ASSIGNED TASK: The answer must be every record below, repeated exactly.

THE INPUT:
----------
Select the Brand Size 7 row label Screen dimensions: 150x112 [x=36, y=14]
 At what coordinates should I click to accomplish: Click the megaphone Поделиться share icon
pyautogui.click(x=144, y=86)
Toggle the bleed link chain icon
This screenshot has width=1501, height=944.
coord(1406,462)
----------
ANSWER AREA:
Select the Brand Size 7 row label Screen dimensions: 150x112 [x=36, y=14]
 At what coordinates should I click to accomplish: Click the megaphone Поделиться share icon
pyautogui.click(x=144, y=86)
Toggle the bleed link chain icon
This screenshot has width=1501, height=944.
coord(1406,462)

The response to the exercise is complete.